> _Quoted passage_:
↓↓↓

The Christian life is not intended to operate on a minimalist ethic — on prohibitions — don’t touch that, don’t do this, avoid that. Success in the Christian life is not merely a matter of avoiding sin, yet we often make it into a life of exclusions. This is a point John Piper made in a 1997 sermon on Hebrews 12:1 titled, “Running with the Witnesses” on laying aside every weight. Here’s what he said:
Everything else in this text explains running or motivates running. So the point is: Don’t stroll. Don’t meander. And don’t wander about aimlessly. Run as in a race with a finish line where everything hangs on the race.
Now what supports it? In verse 1 there are a couple of things said here as a means to running. It says, “Lay aside every encumbrance and sin which so easily entangles us.” Now I remember as a boy the effect a sermon on this verse had on me. And the only thing I remember was the distinction that the preacher made between — he was preaching from the King James at the time — weights (translated encumbrances here) and sins. And he looked out on us and he said, “Not just sins. Don’t just lay aside sins to run this race. Lay aside every other weight that gets in your way.”

↑↑↑

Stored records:
↓↓↓

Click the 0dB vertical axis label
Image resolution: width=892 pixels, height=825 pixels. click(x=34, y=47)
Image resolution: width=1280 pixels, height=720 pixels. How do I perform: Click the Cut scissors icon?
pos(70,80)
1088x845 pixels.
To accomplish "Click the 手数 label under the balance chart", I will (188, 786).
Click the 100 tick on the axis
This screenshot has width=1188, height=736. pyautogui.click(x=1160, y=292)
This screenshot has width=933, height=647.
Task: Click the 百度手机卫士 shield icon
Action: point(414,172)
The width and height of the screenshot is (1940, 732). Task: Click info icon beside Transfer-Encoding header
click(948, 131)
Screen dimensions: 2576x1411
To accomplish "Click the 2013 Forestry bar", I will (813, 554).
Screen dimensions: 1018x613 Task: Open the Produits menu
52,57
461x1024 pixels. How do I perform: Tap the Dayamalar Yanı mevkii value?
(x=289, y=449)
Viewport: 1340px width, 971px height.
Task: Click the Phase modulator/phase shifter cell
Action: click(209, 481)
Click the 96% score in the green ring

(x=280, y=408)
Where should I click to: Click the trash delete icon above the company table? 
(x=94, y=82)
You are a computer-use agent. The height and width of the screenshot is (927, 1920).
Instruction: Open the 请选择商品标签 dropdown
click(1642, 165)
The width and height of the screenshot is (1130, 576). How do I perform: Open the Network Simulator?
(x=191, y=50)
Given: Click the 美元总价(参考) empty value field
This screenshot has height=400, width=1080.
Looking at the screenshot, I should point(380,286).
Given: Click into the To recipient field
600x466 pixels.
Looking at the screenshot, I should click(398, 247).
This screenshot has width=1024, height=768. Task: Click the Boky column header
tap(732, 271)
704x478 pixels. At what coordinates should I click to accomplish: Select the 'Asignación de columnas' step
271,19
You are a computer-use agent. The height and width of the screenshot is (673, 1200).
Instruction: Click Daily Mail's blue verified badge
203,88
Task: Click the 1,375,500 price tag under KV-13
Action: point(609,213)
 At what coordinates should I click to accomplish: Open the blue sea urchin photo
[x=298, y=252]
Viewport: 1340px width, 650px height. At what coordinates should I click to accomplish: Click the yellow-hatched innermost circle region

↑↑↑

> _What you will do_:
A: Translate this sentence from the Hebrews 12:1 passage into Spanish: "Run as in a race with a finish line where everything hangs on the race."
B: Reproduce the Hebrews 12:1 passage word for word, starting with "The Christian life is not intended" and going on through "on the race.".
C: Supply the next part of the Hebrews 12:1 passage, picking up after its final sentence.
The stored lines are material of their own, apart from the Hebrews 12:1 passage.

> _Per-task outputs_:
A: Corre como en una carrera con una línea de meta donde todo depende de la carrera.

B:
The Christian life is not intended to operate on a minimalist ethic — on prohibitions — don’t touch that, don’t do this, avoid that. Success in the Christian life is not merely a matter of avoiding sin, yet we often make it into a life of exclusions. This is a point John Piper made in a 1997 sermon on Hebrews 12:1 titled, “Running with the Witnesses” on laying aside every weight. Here’s what he said:
Everything else in this text explains running or motivates running. So the point is: Don’t stroll. Don’t meander. And don’t wander about aimlessly. Run as in a race with a finish line where everything hangs on the race.

C:
As a boy, it had a revolutionary effect on me. Because what it said to me was — and I speak it now especially for young people — kids, if you can get this, but especially young teenagers and teenagers, though it applies to everybody — what this says is: Don’t just ask, “What is wrong with it in life?” Don’t just say about your music, about your movies, about your parties, about your habits, about your computer games, don’t just say, “Well, what is wrong with it?” Don’t just ask, “Is it a sin?” That is about the lowest question you can ask in life. “I am going to do it if it is not a sin. So tell me, is it a sin to do this?” “Well, not exactly.” “Okay, that is all I wanted to know. I am off to do it.”
And the preacher said — and I am the preacher now saying it — this text says, “Look to Jesus and lay aside sins for sure and lots of other stuff, too.” Now that is a different way to live. Well preacher, as a 13-year-old or 14-year-old what question should I ask if it is not, “Is it a sin?” And the answer is, “Does it help me run?” That is the answer. “Does it get in my way when I am trying to become more patient, more kind, more gentle, more loving, more holy, more pure, more self-controlled? Does it get in my way or does it help me run?” That is the question to ask.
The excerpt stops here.